The CCCJ as its known has certain strictures; like only eating local food, never flying midweek. Obviously these need to be respected by employers.

The slogan? "Fighting Sins of Emission.

:J

(NB I am really launching this, with my green designer friends at More Associates, attached to a home energy start-up we're working on).

2 comments:

Charles Edward Frith said...

And only last night I was suggesting that I'm not sure if I wanted brands to be the new religion after this article in the NYT on the cult of apple

http://preview.tinyurl.com/yudze8

...Oh well that'll be me eating my words again :)

John Grant said...

Thx Charles and welcome aboard

Karen wrote a little summary of the D&AD event
http://ethicalreputations.blogspot.com/2007/03/dad-event-at-riba-about-sustainability.html

For the record the other two ideas I presented which she could remember were:
- big brother hotels
(just one of a million ways to get the easyjet generation to holiday in the UK)
- bank of barta...

"Bank of Barta: Outline.

Everyone’s talking about sustainability. Brands are queuing up to announce how green their existing or slowly improving operations are. But the really exciting potential is in g-commerce; radical new business and service models that provide a step change in both environmental and commercial terms.

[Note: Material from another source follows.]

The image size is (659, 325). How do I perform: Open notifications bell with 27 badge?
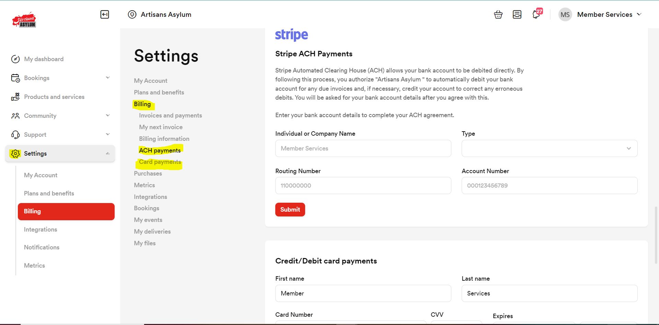pyautogui.click(x=536, y=14)
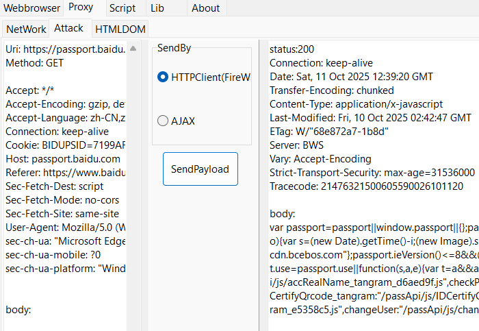Select the Attack sub-tab
479x331 pixels.
(x=68, y=28)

Bank of Barta, from a consumer perspective is a breakthrough service; the eBay of sharing. Many consumer goods are bought by individuals and hardly used. Power tools for instance are used for less than 10 minutes a year on average. A huge step-change in our carbon footprints could be achieved if we loaned products to others and borrowed theirs. We would feel good about the community aspects. It gives us something more tangible and extensive to do than carbon slimming and recycling. We would also save money. A lot of money. The ‘bank’ bit of bank of barta would record credits for items shared out, which you could then spend. By loaning out everything from a drill, a car, a wedding hat, you could get a free holiday home. People love this sort of sharing community, it’s the heart of web 2.0; not only in media (YouTube, Flickr, eBay) but in green areas too (eg Freecycle – saving the world one gift at a time” - a place where you give goods you would have thrown out to others, which has nearly 4m members).

Bank of Barta from a business perspective is a breathrough new insurance model. When people lend a product to others they need to have a safety net; in case it comes back broken. Claims will likely be low, because people in this scheme are working from goodwill and will take good care of others’ goods. Plus there will be an eBay style feedback system. But still, accidents happen. The subscription which people pay will cover insurance, as well as the site and service. Working with a household name bank will give people confidence in the reliability of the scheme. And this high profile start-up will also reflect well on the bank; doing green rather than simply preaching it."